At a "Cameron Direct" event last week (which sounded as though it might be offering competitive rates in insurance, but actually involved more comic improvisation from our dear leader) the Prime Minister announced, with the same calm insouciance that characterised his pronouncements on the Janus-like properties of Pakistan, that council housing should no longer be granted "for life". "Maybe," he said casually, "in five or 10 years you will be doing a different job and be better paid and you won't need that home, you will be able to go into the private sector." It would, he added, be "a more flexible system". It would also, he said, probably "lead to quite a big argument".

It's a fair bet that not too many of Cameron's friends will have grown up in council houses. (Most of them appear to be in the Cabinet, and, as this paper revealed on Saturday, if Britain looked like its Government, about four million adults would have gone to Eton.) It's a fair bet, then, that Cameron may not have realised quite how big an argument this would be. The Lib Dems, desperate to prove that they're not the trophy wives they increasingly resemble, have had a mass hissy fit. Simon Hughes has dismissed Cameron's comments, slightly oddly, as a "prime ministerial idea". The liberal left press has been full of doom-laden prophecies about the ghettoes that will ensue.

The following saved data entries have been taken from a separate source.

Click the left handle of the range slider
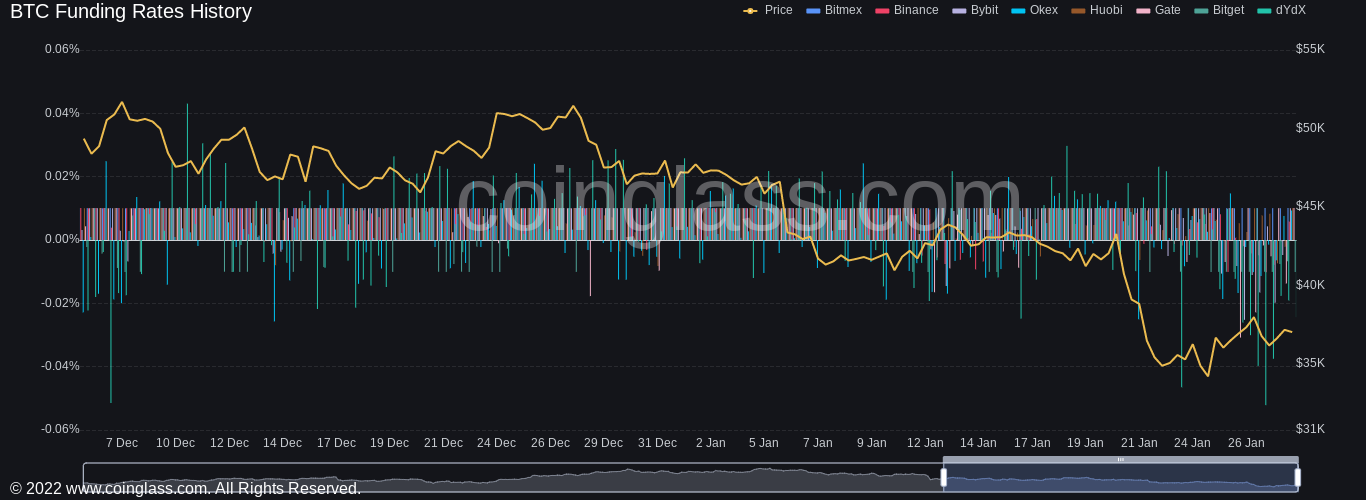The image size is (1366, 500). tap(943, 478)
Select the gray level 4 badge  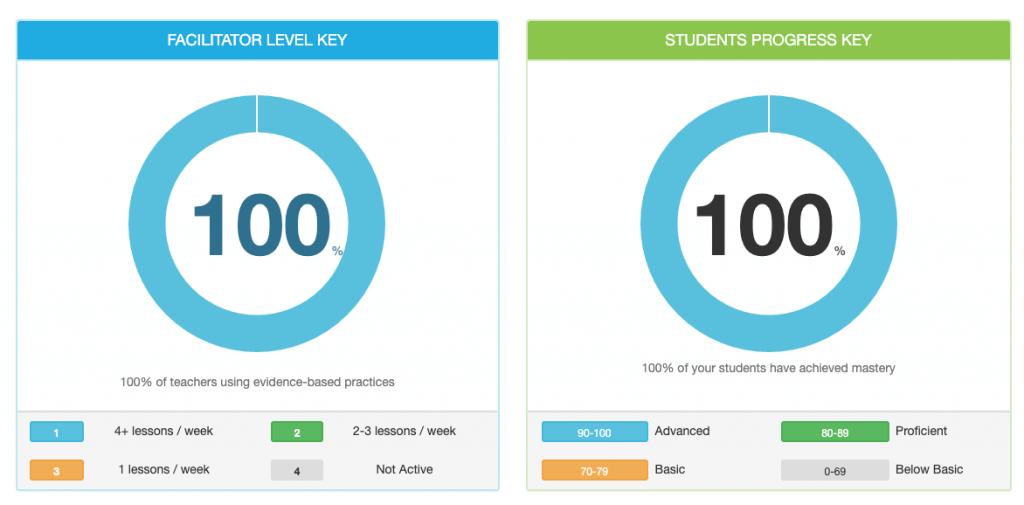(297, 470)
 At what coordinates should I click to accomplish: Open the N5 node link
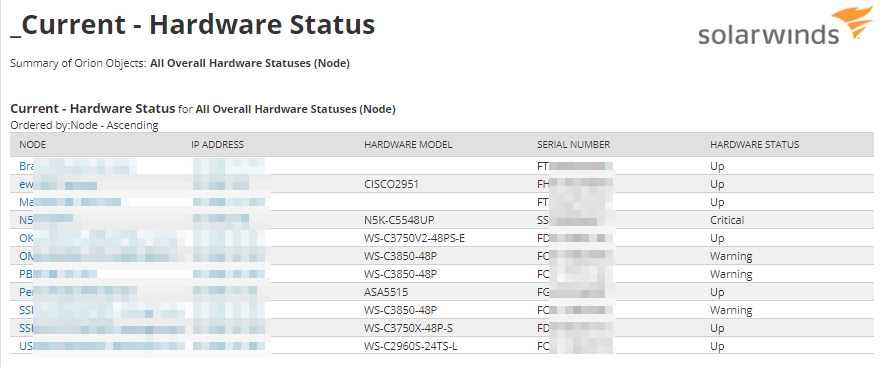pyautogui.click(x=46, y=220)
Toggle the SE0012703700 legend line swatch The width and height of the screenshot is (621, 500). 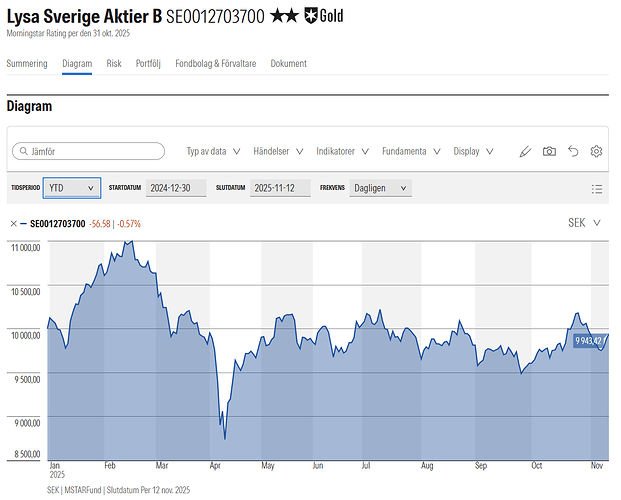click(24, 224)
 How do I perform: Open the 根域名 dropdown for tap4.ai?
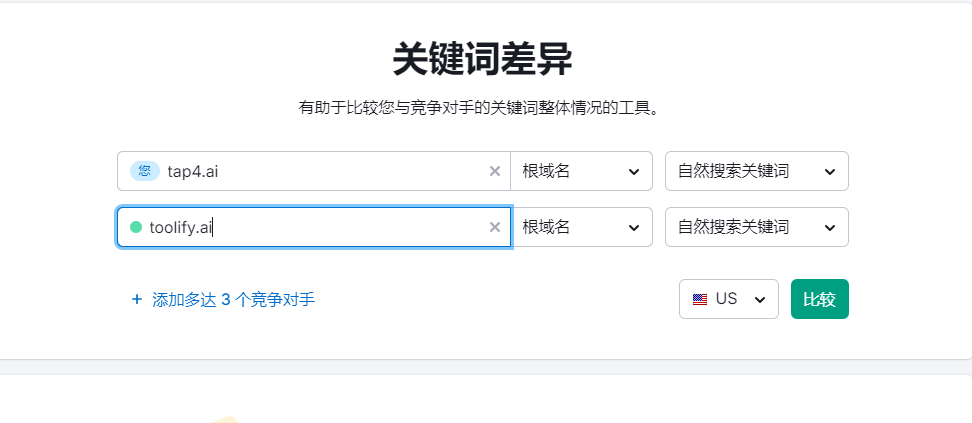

But David Cameron is right. I'll say that again. David Cameron is right. He may not be right in his response to the problem, and he's certainly not right in his attack on housing benefit, which is desperately, cruelly, and just stupidly unfair, but he's right that it isn't fair for those people who landed the pass-the-parcel of a council flat to be guaranteed, whatever their circumstances, a home subsidised by the taxpayer for the rest of their life.

If council housing was ever fair, it certainly isn't now. What started as a much-needed escape route from the slums and Rachmanesque horrors that were, for decades, the working classes' only option for accommodation, has become a racket. And where once council estates were populated largely by working people on low incomes (people whose children, would, as soon as they were old enough, go "down the council" to be housed, too), they're now populated by some working people on low incomes, an awful lot of people who've never worked, and significant numbers of squatters and illegal sub-tenants.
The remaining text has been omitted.